I have an RNA-seq dataset comprising four samples, each with corresponding control and treatment, resulting in a total of eight RNA-seq datasets: sample1_control, sample1_treatment, sample2_control, sample2_treatment, and so on. My objective is to identify differentially expressed genes (DEGs) using a pairwise approach in edgeR.
Essentially, I adhered to the guidelines provided in the edgeR manual, which can be found at https://bioconductor.org/packages/release/bioc/vignettes/edgeR/inst/doc/edgeRUsersGuide.pdf, specifically starting from page 45. The following is my code:
y = DGEList(counts = exprs, genes = rownames(exprs))

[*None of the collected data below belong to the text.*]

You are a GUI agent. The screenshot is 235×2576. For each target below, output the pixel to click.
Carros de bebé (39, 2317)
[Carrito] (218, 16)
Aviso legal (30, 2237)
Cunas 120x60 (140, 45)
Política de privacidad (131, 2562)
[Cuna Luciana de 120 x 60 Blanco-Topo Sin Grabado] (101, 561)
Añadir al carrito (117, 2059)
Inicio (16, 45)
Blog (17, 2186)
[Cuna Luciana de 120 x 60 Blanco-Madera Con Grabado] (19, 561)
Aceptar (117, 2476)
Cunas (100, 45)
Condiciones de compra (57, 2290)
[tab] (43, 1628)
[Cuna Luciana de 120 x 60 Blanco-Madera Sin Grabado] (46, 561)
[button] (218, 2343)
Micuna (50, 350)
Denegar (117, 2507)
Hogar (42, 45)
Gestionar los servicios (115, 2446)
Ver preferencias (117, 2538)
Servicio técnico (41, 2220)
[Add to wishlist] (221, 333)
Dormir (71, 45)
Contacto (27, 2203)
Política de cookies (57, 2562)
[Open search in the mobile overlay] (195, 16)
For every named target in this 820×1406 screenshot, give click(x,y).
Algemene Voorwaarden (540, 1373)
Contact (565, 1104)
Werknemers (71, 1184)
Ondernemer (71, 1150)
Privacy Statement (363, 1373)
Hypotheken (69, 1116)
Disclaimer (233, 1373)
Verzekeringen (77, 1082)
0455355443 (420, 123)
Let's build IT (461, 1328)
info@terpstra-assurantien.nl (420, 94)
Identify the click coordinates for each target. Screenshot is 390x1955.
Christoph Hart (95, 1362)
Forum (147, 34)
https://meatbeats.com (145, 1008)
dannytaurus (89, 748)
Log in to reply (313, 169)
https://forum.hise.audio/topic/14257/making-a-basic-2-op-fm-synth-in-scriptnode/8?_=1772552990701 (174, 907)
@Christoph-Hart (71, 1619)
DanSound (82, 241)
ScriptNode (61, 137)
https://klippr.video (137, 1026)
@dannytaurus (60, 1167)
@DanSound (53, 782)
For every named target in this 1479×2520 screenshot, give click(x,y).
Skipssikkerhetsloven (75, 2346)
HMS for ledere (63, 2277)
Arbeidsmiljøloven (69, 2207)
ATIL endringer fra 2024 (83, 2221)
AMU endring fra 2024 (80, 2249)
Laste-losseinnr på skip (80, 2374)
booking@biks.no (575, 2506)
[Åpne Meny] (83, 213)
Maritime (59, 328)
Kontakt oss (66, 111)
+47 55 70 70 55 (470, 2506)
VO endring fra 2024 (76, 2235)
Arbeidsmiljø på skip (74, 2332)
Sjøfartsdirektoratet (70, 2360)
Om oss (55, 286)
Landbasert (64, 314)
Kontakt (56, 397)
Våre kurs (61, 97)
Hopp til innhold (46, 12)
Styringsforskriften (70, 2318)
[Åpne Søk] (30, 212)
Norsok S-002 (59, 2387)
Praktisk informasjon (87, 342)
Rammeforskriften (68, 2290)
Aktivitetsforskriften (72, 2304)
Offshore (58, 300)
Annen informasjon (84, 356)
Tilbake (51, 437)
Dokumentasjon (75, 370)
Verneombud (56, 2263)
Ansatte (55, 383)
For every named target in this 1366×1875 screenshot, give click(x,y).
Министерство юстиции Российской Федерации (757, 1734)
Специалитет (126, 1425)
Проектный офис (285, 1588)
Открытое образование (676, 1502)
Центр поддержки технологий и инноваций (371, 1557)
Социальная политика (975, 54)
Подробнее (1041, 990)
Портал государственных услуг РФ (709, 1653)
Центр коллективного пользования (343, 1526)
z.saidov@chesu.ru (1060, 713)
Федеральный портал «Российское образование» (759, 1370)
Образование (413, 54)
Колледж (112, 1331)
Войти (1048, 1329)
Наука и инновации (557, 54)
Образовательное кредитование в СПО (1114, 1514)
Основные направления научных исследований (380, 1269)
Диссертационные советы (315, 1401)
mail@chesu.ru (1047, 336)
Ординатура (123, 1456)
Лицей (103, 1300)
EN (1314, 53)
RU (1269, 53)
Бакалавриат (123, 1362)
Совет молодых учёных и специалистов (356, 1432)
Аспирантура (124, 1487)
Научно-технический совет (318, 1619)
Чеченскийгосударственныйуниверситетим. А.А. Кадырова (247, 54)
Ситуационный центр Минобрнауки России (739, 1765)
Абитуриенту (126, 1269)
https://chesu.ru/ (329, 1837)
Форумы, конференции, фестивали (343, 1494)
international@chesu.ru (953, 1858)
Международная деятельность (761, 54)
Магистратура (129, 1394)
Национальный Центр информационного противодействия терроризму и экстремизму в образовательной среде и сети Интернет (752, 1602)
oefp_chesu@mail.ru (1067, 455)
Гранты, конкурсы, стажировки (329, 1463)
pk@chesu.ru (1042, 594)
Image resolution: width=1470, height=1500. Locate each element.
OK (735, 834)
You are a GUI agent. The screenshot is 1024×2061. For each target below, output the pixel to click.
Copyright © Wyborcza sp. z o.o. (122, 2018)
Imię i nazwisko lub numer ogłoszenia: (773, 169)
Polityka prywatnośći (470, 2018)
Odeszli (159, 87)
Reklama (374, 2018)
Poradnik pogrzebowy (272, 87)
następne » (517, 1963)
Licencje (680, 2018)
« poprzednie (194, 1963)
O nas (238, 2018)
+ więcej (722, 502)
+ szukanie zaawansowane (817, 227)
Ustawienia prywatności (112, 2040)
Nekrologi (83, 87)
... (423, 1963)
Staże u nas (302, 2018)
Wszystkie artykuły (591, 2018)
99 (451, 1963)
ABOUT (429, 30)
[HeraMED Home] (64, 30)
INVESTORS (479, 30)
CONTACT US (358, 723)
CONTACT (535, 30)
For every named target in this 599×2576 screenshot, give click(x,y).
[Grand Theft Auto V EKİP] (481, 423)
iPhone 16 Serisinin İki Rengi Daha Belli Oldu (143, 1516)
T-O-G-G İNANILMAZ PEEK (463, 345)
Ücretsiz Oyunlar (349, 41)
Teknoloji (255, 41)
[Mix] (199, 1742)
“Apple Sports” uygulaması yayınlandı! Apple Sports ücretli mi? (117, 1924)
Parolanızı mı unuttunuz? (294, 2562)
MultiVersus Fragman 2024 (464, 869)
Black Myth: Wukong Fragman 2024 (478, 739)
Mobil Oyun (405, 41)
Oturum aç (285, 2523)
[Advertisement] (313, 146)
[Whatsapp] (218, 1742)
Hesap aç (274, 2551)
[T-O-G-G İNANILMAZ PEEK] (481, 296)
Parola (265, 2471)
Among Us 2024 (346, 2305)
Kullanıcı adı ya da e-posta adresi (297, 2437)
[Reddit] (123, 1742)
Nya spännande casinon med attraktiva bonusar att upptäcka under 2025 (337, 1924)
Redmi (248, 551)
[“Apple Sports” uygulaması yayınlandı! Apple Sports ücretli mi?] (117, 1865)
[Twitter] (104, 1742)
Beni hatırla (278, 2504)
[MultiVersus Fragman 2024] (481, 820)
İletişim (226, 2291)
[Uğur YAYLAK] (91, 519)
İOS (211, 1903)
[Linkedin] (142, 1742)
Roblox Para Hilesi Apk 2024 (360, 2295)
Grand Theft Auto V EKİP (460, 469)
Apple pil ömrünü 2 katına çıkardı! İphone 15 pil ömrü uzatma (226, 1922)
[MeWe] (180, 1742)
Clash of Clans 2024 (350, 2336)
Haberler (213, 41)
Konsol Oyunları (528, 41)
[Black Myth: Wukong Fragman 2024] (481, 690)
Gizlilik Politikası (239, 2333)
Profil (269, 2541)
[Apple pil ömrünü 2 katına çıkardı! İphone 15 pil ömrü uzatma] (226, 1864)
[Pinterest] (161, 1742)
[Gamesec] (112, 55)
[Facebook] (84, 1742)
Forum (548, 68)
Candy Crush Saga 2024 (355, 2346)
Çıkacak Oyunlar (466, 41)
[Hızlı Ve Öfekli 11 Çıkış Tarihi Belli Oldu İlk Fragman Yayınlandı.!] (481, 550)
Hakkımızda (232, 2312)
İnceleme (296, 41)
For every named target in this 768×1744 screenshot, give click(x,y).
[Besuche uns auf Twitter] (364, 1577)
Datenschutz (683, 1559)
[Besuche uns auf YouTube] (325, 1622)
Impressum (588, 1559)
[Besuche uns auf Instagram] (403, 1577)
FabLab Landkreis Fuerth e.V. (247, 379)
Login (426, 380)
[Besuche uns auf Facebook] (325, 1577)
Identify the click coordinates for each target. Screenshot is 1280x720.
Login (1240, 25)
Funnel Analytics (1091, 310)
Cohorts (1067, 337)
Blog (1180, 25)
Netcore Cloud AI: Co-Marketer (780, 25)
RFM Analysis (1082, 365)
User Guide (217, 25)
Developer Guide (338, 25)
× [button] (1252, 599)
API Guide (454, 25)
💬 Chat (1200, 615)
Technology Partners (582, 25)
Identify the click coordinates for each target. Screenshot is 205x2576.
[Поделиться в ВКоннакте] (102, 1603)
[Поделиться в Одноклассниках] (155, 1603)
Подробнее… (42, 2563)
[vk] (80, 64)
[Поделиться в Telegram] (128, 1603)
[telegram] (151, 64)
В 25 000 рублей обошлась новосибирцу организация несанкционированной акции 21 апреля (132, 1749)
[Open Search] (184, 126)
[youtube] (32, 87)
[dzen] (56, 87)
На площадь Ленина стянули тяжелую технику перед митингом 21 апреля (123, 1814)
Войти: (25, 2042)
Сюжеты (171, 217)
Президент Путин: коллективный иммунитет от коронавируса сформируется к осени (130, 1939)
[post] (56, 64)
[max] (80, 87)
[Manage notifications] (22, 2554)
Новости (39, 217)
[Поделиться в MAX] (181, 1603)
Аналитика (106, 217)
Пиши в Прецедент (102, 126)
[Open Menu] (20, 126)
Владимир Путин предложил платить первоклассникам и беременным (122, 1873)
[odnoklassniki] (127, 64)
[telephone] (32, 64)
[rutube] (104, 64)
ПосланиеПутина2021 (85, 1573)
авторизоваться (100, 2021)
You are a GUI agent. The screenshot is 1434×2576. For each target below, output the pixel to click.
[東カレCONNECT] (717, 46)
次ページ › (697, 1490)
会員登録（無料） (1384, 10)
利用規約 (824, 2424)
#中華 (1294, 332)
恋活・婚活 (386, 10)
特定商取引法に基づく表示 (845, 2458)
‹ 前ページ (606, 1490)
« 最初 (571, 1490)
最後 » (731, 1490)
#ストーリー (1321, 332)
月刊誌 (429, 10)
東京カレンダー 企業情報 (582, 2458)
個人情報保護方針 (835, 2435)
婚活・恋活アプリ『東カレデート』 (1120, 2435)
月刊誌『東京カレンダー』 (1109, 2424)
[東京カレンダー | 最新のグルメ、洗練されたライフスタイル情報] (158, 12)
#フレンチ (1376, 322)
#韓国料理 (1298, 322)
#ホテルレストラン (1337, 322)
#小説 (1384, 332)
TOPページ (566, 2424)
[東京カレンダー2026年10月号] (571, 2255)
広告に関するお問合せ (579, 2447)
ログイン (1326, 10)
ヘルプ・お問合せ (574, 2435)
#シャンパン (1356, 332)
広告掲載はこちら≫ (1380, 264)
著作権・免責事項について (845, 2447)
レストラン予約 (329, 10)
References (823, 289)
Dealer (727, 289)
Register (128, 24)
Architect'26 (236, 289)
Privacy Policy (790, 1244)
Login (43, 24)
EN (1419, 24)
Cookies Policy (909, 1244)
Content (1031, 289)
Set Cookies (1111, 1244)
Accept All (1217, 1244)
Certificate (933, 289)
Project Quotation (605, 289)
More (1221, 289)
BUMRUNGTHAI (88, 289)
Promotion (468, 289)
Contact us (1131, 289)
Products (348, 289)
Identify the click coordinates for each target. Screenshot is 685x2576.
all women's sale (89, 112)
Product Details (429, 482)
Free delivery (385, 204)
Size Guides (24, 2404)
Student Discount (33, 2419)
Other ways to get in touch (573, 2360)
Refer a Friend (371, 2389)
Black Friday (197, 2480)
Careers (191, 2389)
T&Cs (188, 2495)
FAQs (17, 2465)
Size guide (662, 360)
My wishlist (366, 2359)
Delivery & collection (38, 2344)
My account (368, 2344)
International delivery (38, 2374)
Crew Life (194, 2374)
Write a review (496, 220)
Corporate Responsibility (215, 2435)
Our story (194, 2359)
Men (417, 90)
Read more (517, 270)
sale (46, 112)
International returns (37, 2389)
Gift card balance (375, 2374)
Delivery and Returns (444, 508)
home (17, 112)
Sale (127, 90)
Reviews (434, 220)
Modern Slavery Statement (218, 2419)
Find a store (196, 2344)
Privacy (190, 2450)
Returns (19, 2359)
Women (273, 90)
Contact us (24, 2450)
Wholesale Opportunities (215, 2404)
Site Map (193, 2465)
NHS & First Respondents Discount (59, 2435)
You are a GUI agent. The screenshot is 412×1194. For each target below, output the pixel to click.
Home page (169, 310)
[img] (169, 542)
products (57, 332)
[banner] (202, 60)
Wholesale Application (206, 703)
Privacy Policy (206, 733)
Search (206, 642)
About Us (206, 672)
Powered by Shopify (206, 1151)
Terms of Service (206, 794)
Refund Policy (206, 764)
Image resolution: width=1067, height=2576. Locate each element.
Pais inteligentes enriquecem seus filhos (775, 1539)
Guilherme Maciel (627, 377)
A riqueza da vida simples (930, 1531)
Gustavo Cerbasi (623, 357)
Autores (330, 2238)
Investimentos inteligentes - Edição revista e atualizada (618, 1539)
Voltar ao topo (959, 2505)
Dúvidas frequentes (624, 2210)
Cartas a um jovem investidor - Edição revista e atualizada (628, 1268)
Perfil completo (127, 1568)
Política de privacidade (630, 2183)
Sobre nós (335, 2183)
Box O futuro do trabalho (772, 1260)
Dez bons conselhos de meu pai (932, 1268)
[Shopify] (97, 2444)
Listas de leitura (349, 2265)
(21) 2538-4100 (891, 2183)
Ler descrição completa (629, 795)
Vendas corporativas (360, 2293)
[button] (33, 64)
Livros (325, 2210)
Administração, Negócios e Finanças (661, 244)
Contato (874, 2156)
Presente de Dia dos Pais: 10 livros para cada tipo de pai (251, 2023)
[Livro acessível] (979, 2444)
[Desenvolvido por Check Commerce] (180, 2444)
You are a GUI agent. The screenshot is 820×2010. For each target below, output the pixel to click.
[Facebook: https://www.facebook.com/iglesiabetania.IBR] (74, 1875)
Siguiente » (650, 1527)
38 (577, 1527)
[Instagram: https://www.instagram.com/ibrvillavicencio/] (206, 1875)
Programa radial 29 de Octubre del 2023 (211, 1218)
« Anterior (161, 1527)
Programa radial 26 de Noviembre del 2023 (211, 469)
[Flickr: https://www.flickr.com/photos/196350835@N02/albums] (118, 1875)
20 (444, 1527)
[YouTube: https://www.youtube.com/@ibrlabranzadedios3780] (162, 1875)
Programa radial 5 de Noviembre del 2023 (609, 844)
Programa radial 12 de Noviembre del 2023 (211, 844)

keep = rowSums(cpm(y) >=0.1) >= 4
y = y[keep, , keep.lib.sizes = FALSE]
y$samples$lib.size = colSums(y$counts)
y = calcNormFactors(y, method = "TMM", lib.size = y$samples$lib.size)
TMM = cpm(y, normalized.lib.sizes = TRUE, log = FALSE)
Tissue = factor(c("control", "treatment", "control", "treatment", "control", "treatment", "control", "treatment"))
Paired = factor(c("Sample1", "Sample1", "Sample2", "Sample2", "Sample3", "Sample3", "Sample4", "Sample4"))
design = model.matrix(~Tissue + Paired)
y = estimateDisp(y, design, robust = TRUE)
fit = glmFit(y, design)
lrt = glmLRT(fit)
o = order(lrt$table$PValue)
cpm(y)[o[1:5],]
I exported the expression profile of top 5 DEGs:
I observed that the first gene, ENSG00000225217, consistently exhibited up-regulation pattern in the control group across four samples. However, the behavior of the remaining four genes appeared irregular. For instance, the second gene, ENSG00000244682, demonstrated up-regulation in the control group in three out of four samples, showing inconsistency across all sample pairs. This leads me to question whether there is an error in my coding approach, or is it due to the unique characteristics?
Thanks!
Thanks,
After updating my formula to '~Paired + Tissue', the results appear to be in order. Nonetheless, I'm still puzzled. You mentioned that 'the testing in edgeR focuses on the last coefficient in the matrix'. Given this, when I change the formula to '~Paired + Tissue', does it continue to conduct a paired-wise test?
The test is forumulated in a different framework to a paired t-test: EdgeR fits linear models, rather than doing t-tests. The forumula you have used tests for whether Tissue accounts for a significant amount of variation after variation due to patient to patient differences have been accountded for. However the two turn out to be equivalent.
Consider the following data:
In a paired t-test we calculate the difference for each sample: The difference for sample 1 is 1, for sample 2 its 0.8 and for sample 3 its 1.2. We take the average and standard deviation of these and ask if its is significantly different form zero. Mean = 1, SE=0.111, df=2
In the linear model with try to find b1,b2,b3,b4 such that
Expression = b1 * Sample1 + b2 * Sample2 + b3*Sample3 + b4 * Treatment
When we isolate b4 to test, we effectively regress out the Sample effects, so that each sample has the same mean. Mean Sample1 = 2.5, Mean Sample2 = 1, Mean Sample 3 = 4.2
To estimate b4 we take the different of the mean of controls (-0.5, -0.4, -0.6)=-0.5 and the means of the treatment (0.5, 0.4, 0.6)=0.5, and ask if this mean difference of 1 is significantly different from 0.
Many thanks to you. Very excellent and clear explanation.